§ What the exercise asks
Reproduce all the entries exactly.

----- Data

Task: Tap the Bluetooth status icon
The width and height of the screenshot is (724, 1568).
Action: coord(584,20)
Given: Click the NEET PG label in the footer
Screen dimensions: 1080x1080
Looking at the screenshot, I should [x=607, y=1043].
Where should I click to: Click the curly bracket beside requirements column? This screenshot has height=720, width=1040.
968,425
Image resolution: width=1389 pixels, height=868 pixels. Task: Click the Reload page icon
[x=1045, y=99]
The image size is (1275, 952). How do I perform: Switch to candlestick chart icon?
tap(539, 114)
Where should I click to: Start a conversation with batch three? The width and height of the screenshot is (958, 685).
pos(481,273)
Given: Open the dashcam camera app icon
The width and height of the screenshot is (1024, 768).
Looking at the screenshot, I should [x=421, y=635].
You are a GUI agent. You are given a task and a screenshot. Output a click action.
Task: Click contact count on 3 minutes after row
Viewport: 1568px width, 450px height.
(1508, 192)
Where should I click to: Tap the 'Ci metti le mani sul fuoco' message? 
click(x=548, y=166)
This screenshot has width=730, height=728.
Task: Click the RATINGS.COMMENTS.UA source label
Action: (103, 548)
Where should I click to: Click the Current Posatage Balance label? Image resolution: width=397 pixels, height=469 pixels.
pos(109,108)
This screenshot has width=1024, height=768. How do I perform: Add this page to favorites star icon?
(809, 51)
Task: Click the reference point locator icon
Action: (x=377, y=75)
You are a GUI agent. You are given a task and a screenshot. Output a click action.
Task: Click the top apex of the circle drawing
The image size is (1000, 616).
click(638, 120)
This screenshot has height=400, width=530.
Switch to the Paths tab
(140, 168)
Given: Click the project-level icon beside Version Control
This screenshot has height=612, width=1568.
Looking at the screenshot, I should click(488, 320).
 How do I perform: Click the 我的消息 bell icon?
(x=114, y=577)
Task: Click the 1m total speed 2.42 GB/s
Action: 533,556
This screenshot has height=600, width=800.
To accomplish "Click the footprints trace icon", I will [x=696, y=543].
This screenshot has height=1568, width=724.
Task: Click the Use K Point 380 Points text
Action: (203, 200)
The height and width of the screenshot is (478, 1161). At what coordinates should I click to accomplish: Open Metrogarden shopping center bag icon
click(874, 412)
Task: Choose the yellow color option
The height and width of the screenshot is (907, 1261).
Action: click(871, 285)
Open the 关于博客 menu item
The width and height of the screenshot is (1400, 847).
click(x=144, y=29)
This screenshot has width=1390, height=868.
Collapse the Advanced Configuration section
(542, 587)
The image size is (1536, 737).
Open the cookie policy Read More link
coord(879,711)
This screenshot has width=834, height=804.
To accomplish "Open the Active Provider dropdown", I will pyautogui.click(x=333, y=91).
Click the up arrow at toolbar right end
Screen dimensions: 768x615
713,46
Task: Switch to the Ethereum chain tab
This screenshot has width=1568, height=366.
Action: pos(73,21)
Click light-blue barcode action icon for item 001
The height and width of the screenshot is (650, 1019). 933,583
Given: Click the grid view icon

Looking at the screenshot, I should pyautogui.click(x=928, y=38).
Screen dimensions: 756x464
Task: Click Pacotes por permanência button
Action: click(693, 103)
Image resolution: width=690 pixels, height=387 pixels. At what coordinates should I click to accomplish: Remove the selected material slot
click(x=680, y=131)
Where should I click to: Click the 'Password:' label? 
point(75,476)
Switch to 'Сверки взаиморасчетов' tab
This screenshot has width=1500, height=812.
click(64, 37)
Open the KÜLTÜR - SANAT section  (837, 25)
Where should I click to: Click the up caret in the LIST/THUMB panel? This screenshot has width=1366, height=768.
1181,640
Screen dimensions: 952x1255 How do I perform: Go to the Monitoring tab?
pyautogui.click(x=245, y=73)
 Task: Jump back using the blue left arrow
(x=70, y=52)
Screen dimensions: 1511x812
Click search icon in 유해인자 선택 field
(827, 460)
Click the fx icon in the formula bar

----------

§ Written answer
Task: Tap the Bluetooth status icon
The width and height of the screenshot is (724, 1568).
Action: coord(584,20)
Given: Click the NEET PG label in the footer
Screen dimensions: 1080x1080
Looking at the screenshot, I should [x=607, y=1043].
Where should I click to: Click the curly bracket beside requirements column? This screenshot has height=720, width=1040.
968,425
Image resolution: width=1389 pixels, height=868 pixels. Task: Click the Reload page icon
[x=1045, y=99]
The image size is (1275, 952). How do I perform: Switch to candlestick chart icon?
tap(539, 114)
Where should I click to: Start a conversation with batch three? The width and height of the screenshot is (958, 685).
pos(481,273)
Given: Open the dashcam camera app icon
The width and height of the screenshot is (1024, 768).
Looking at the screenshot, I should [x=421, y=635].
You are a GUI agent. You are given a task and a screenshot. Output a click action.
Task: Click contact count on 3 minutes after row
Viewport: 1568px width, 450px height.
(1508, 192)
Where should I click to: Tap the 'Ci metti le mani sul fuoco' message? 
click(x=548, y=166)
This screenshot has width=730, height=728.
Task: Click the RATINGS.COMMENTS.UA source label
Action: (103, 548)
Where should I click to: Click the Current Posatage Balance label? Image resolution: width=397 pixels, height=469 pixels.
pos(109,108)
This screenshot has width=1024, height=768. How do I perform: Add this page to favorites star icon?
(809, 51)
Task: Click the reference point locator icon
Action: (x=377, y=75)
You are a GUI agent. You are given a task and a screenshot. Output a click action.
Task: Click the top apex of the circle drawing
The image size is (1000, 616).
click(638, 120)
This screenshot has height=400, width=530.
Switch to the Paths tab
(140, 168)
Given: Click the project-level icon beside Version Control
This screenshot has height=612, width=1568.
Looking at the screenshot, I should click(488, 320).
 How do I perform: Click the 我的消息 bell icon?
(x=114, y=577)
Task: Click the 1m total speed 2.42 GB/s
Action: 533,556
This screenshot has height=600, width=800.
To accomplish "Click the footprints trace icon", I will [x=696, y=543].
This screenshot has height=1568, width=724.
Task: Click the Use K Point 380 Points text
Action: (203, 200)
The height and width of the screenshot is (478, 1161). At what coordinates should I click to accomplish: Open Metrogarden shopping center bag icon
click(874, 412)
Task: Choose the yellow color option
The height and width of the screenshot is (907, 1261).
Action: click(871, 285)
Open the 关于博客 menu item
The width and height of the screenshot is (1400, 847).
click(x=144, y=29)
This screenshot has width=1390, height=868.
Collapse the Advanced Configuration section
(542, 587)
The image size is (1536, 737).
Open the cookie policy Read More link
coord(879,711)
This screenshot has width=834, height=804.
To accomplish "Open the Active Provider dropdown", I will pyautogui.click(x=333, y=91).
Click the up arrow at toolbar right end
Screen dimensions: 768x615
713,46
Task: Switch to the Ethereum chain tab
This screenshot has width=1568, height=366.
Action: pos(73,21)
Click light-blue barcode action icon for item 001
The height and width of the screenshot is (650, 1019). 933,583
Given: Click the grid view icon

Looking at the screenshot, I should pyautogui.click(x=928, y=38).
Screen dimensions: 756x464
Task: Click Pacotes por permanência button
Action: click(693, 103)
Image resolution: width=690 pixels, height=387 pixels. At what coordinates should I click to accomplish: Remove the selected material slot
click(x=680, y=131)
Where should I click to: Click the 'Password:' label? 
point(75,476)
Switch to 'Сверки взаиморасчетов' tab
This screenshot has width=1500, height=812.
click(64, 37)
Open the KÜLTÜR - SANAT section  (837, 25)
Where should I click to: Click the up caret in the LIST/THUMB panel? This screenshot has width=1366, height=768.
1181,640
Screen dimensions: 952x1255 How do I perform: Go to the Monitoring tab?
pyautogui.click(x=245, y=73)
 Task: Jump back using the blue left arrow
(x=70, y=52)
Screen dimensions: 1511x812
Click search icon in 유해인자 선택 field
(827, 460)
Click the fx icon in the formula bar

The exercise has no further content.